Une flotte 100 % électrique à Ningbo
FedEx a annoncé le 19 août 2026 avoir achevé l'électrification complète de sa flotte de collecte et de livraison quotidienne à la station de Ningbo, en Chine. 48 véhicules électriques couvrent désormais le centre-ville et les districts périphériques de Xiangshan, Ninghai et Fenghua, alimentés par 6 bornes de recharge installées sur site.
Selon FedEx, cette opération devrait éviter la consommation d'environ 148 tonnes de carburant par an. L'entreprise revendique une première : aucun autre prestataire logistique international n'avait encore déployé une flotte totalement électrique pour ses opérations quotidiennes de collecte et de livraison en Asie-Pacifique.
Pourquoi Ningbo, précisément
Ningbo n'est pas un choix anodin. La ville, l'un des principaux ports du delta du Yangtsé, concentre une bonne partie de l'industrie exportatrice chinoise : high-tech, textile, et surtout ce que les autorités locales appellent la « nouvelle trinité » (véhicules électriques, batteries au lithium et panneaux photovoltaïques), un secteur qui a progressé de 26,9 % au premier semestre 2026 pour atteindre 71,99 milliards de RMB. C'est exactement le type de flux que beaucoup de vendeurs qui sourcent en Chine expédient ensuite vers l'Europe.

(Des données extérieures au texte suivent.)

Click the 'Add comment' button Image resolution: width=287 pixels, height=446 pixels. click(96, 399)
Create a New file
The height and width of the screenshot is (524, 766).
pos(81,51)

Ce que ça change concrètement
Pour un e-commerçant qui source autour de Ningbo ou du delta du Yangtsé, l'électrification en elle-même ne change rien aux délais annoncés : c'est une opération de collecte et de livraison locale, pas un changement de service international. Mais elle confirme une tendance de fond chez les grands transporteurs express. FedEx affiche un objectif de 100 % de véhicules électriques sur ses achats de flotte de collecte-livraison d'ici 2030, et de neutralité carbone mondiale d'ici 2040. Le taux d'électrification de ses opérations de ce type en Chine dépasserait déjà 33 %.
Ce genre d'investissement logistique local, une fois généralisé, finit par peser sur la fiabilité et sur les facteurs qui influencent le prix du transport à long terme, même s'il ne se traduit pas en économie immédiate sur une commande donnée.
DHL avait fait un pari similaire, côté livraison en France
FedEx n'est pas seule à électrifier ses opérations autour du Chine-Europe. DHL Express vise de son côté une flotte de livraison 100 % électrique en France d'ici fin 2026. Les deux annonces ne se répondent pas directement, l'une porte sur la Chine et l'autre sur la France, mais elles dessinent la même logique : les transporteurs électrifient d'abord leurs opérations locales de collecte-livraison, avant de s'attaquer au vrai point noir du secteur, le fret longue distance.
La responsabilité, elle, ne change pas
Que le dernier kilomètre soit assuré en véhicule électrique ou thermique, la règle reste la même pour les vendeurs qui passent par un agent de sourcing basé à Shenzhen : la responsabilité de l'agent s'arrête quand le colis quitte le continent asiatique, et la suite (transport international, douane, livraison finale) revient au transporteur choisi. C'est pour ça que le sérieux opérationnel d'un transporteur compte autant que son tarif affiché.
Vous pouvez suivre l'avancement de vos propres colis, quel que soit le transporteur retenu, directement depuis votre outil de suivi.
Un signal parmi d'autres, à suivre dans la durée
Une seule station électrifiée ne transforme pas un réseau mondial du jour au lendemain, et FedEx reste loin de ses 33 % d'électrification annoncés à l'échelle du pays. Mais le rythme des annonces (FedEx à Ningbo, DHL en France, et régulièrement d'autres investissements d'infrastructure côté chinois) montre que la pression environnementale et la pression sur les coûts d'exploitation poussent dans la même direction. Pour un vendeur qui source en Chine, ce n'est pas un critère de choix immédiat entre deux transporteurs, mais un indicateur de plus sur lequel des acteurs investissent réellement, plutôt que de se contenter d'un communiqué.